[Items from a data source]

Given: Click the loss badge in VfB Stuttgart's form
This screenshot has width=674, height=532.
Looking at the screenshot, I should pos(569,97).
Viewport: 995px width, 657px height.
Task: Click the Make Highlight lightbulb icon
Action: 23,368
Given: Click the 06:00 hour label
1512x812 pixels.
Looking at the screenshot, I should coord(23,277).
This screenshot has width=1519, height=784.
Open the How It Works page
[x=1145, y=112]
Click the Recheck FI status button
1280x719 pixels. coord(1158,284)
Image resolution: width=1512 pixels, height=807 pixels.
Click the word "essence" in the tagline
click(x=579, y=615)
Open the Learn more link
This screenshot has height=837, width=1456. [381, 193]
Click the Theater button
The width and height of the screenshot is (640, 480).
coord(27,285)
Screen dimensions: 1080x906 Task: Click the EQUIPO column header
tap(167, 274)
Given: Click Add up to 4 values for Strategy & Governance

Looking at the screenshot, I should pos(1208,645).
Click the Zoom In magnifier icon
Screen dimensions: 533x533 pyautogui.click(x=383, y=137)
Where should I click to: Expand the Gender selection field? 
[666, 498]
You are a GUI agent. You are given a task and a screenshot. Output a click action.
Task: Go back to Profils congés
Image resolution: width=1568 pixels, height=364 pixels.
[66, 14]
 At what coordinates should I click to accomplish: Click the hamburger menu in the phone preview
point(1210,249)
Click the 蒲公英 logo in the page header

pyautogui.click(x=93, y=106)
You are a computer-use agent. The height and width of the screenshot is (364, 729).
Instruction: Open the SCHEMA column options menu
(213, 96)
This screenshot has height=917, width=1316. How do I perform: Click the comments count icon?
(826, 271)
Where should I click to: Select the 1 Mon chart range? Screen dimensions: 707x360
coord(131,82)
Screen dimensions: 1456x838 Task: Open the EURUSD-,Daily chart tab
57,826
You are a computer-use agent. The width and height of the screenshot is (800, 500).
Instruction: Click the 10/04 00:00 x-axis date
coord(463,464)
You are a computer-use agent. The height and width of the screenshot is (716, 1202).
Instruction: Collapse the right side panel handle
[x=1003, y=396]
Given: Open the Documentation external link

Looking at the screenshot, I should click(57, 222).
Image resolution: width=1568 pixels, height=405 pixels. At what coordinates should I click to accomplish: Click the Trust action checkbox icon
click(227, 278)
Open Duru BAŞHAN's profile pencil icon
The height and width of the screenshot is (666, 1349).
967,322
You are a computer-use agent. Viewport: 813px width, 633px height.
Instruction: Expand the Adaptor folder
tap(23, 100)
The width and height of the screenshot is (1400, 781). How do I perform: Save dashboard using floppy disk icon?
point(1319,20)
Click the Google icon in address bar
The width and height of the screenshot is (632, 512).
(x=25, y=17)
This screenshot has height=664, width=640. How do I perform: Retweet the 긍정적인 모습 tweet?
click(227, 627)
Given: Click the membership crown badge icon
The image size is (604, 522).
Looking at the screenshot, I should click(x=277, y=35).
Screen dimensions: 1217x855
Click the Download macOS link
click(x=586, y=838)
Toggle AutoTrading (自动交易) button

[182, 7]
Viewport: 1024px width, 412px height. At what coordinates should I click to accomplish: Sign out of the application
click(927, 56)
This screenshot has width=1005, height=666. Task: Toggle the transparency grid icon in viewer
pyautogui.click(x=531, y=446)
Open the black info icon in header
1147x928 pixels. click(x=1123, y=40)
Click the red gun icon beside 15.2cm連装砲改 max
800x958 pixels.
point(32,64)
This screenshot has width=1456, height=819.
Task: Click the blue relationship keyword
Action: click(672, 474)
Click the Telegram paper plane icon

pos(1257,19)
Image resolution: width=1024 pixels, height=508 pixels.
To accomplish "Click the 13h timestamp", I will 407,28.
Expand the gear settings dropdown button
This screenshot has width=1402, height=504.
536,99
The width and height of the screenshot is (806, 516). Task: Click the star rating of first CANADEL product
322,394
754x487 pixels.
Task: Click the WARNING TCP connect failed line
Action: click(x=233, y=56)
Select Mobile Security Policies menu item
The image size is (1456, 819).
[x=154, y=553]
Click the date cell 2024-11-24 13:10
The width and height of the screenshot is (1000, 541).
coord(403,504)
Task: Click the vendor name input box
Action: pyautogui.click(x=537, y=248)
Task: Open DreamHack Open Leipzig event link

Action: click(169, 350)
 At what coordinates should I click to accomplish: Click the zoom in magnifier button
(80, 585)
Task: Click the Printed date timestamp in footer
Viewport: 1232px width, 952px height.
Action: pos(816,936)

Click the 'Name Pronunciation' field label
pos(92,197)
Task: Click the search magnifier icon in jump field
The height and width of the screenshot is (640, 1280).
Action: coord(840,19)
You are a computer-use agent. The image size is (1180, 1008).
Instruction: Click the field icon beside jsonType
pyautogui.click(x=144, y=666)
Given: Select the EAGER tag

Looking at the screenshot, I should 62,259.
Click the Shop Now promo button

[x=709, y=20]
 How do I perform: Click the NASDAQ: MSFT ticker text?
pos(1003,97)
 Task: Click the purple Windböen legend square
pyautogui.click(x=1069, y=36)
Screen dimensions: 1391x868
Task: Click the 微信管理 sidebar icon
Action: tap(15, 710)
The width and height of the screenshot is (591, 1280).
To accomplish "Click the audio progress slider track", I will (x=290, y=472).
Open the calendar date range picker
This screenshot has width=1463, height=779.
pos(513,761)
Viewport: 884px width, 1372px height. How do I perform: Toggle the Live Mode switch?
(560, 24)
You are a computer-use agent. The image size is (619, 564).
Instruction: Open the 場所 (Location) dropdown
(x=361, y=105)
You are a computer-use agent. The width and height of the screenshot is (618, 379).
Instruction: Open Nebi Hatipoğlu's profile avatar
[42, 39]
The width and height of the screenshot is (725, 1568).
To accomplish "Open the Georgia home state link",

- _Stated task_: Can you reproduce the records above with every "computer-use agent" renamed to "screen assistant" and nothing else altered?

- _Response to the exercise_:
Given: Click the loss badge in VfB Stuttgart's form
This screenshot has width=674, height=532.
Looking at the screenshot, I should pos(569,97).
Viewport: 995px width, 657px height.
Task: Click the Make Highlight lightbulb icon
Action: 23,368
Given: Click the 06:00 hour label
1512x812 pixels.
Looking at the screenshot, I should coord(23,277).
This screenshot has width=1519, height=784.
Open the How It Works page
[x=1145, y=112]
Click the Recheck FI status button
1280x719 pixels. coord(1158,284)
Image resolution: width=1512 pixels, height=807 pixels.
Click the word "essence" in the tagline
click(x=579, y=615)
Open the Learn more link
This screenshot has height=837, width=1456. [381, 193]
Click the Theater button
The width and height of the screenshot is (640, 480).
coord(27,285)
Screen dimensions: 1080x906 Task: Click the EQUIPO column header
tap(167, 274)
Given: Click Add up to 4 values for Strategy & Governance

Looking at the screenshot, I should pos(1208,645).
Click the Zoom In magnifier icon
Screen dimensions: 533x533 pyautogui.click(x=383, y=137)
Where should I click to: Expand the Gender selection field? 
[666, 498]
You are a GUI agent. You are given a task and a screenshot. Output a click action.
Task: Go back to Profils congés
Image resolution: width=1568 pixels, height=364 pixels.
[66, 14]
 At what coordinates should I click to accomplish: Click the hamburger menu in the phone preview
point(1210,249)
Click the 蒲公英 logo in the page header

pyautogui.click(x=93, y=106)
You are a screen assistant. The height and width of the screenshot is (364, 729).
Instruction: Open the SCHEMA column options menu
(213, 96)
This screenshot has height=917, width=1316. How do I perform: Click the comments count icon?
(826, 271)
Where should I click to: Select the 1 Mon chart range? Screen dimensions: 707x360
coord(131,82)
Screen dimensions: 1456x838 Task: Open the EURUSD-,Daily chart tab
57,826
You are a screen assistant. The width and height of the screenshot is (800, 500).
Instruction: Click the 10/04 00:00 x-axis date
coord(463,464)
You are a screen assistant. The height and width of the screenshot is (716, 1202).
Instruction: Collapse the right side panel handle
[x=1003, y=396]
Given: Open the Documentation external link

Looking at the screenshot, I should click(57, 222).
Image resolution: width=1568 pixels, height=405 pixels. At what coordinates should I click to accomplish: Click the Trust action checkbox icon
click(227, 278)
Open Duru BAŞHAN's profile pencil icon
The height and width of the screenshot is (666, 1349).
967,322
You are a screen assistant. Viewport: 813px width, 633px height.
Instruction: Expand the Adaptor folder
tap(23, 100)
The width and height of the screenshot is (1400, 781). How do I perform: Save dashboard using floppy disk icon?
point(1319,20)
Click the Google icon in address bar
The width and height of the screenshot is (632, 512).
(x=25, y=17)
This screenshot has height=664, width=640. How do I perform: Retweet the 긍정적인 모습 tweet?
click(227, 627)
Given: Click the membership crown badge icon
The image size is (604, 522).
Looking at the screenshot, I should click(x=277, y=35).
Screen dimensions: 1217x855
Click the Download macOS link
click(x=586, y=838)
Toggle AutoTrading (自动交易) button

[182, 7]
Viewport: 1024px width, 412px height. At what coordinates should I click to accomplish: Sign out of the application
click(927, 56)
This screenshot has width=1005, height=666. Task: Toggle the transparency grid icon in viewer
pyautogui.click(x=531, y=446)
Open the black info icon in header
1147x928 pixels. click(x=1123, y=40)
Click the red gun icon beside 15.2cm連装砲改 max
800x958 pixels.
point(32,64)
This screenshot has width=1456, height=819.
Task: Click the blue relationship keyword
Action: click(672, 474)
Click the Telegram paper plane icon

pos(1257,19)
Image resolution: width=1024 pixels, height=508 pixels.
To accomplish "Click the 13h timestamp", I will 407,28.
Expand the gear settings dropdown button
This screenshot has width=1402, height=504.
536,99
The width and height of the screenshot is (806, 516). Task: Click the star rating of first CANADEL product
322,394
754x487 pixels.
Task: Click the WARNING TCP connect failed line
Action: click(x=233, y=56)
Select Mobile Security Policies menu item
The image size is (1456, 819).
[x=154, y=553]
Click the date cell 2024-11-24 13:10
The width and height of the screenshot is (1000, 541).
coord(403,504)
Task: Click the vendor name input box
Action: pyautogui.click(x=537, y=248)
Task: Open DreamHack Open Leipzig event link

Action: click(169, 350)
 At what coordinates should I click to accomplish: Click the zoom in magnifier button
(80, 585)
Task: Click the Printed date timestamp in footer
Viewport: 1232px width, 952px height.
Action: pos(816,936)

Click the 'Name Pronunciation' field label
pos(92,197)
Task: Click the search magnifier icon in jump field
The height and width of the screenshot is (640, 1280).
Action: coord(840,19)
You are a screen assistant. The image size is (1180, 1008).
Instruction: Click the field icon beside jsonType
pyautogui.click(x=144, y=666)
Given: Select the EAGER tag

Looking at the screenshot, I should 62,259.
Click the Shop Now promo button

[x=709, y=20]
 How do I perform: Click the NASDAQ: MSFT ticker text?
pos(1003,97)
 Task: Click the purple Windböen legend square
pyautogui.click(x=1069, y=36)
Screen dimensions: 1391x868
Task: Click the 微信管理 sidebar icon
Action: tap(15, 710)
The width and height of the screenshot is (591, 1280).
To accomplish "Click the audio progress slider track", I will (x=290, y=472).
Open the calendar date range picker
This screenshot has width=1463, height=779.
pos(513,761)
Viewport: 884px width, 1372px height. How do I perform: Toggle the Live Mode switch?
(560, 24)
You are a screen assistant. The image size is (619, 564).
Instruction: Open the 場所 (Location) dropdown
(x=361, y=105)
You are a screen assistant. The width and height of the screenshot is (618, 379).
Instruction: Open Nebi Hatipoğlu's profile avatar
[42, 39]
The width and height of the screenshot is (725, 1568).
To accomplish "Open the Georgia home state link",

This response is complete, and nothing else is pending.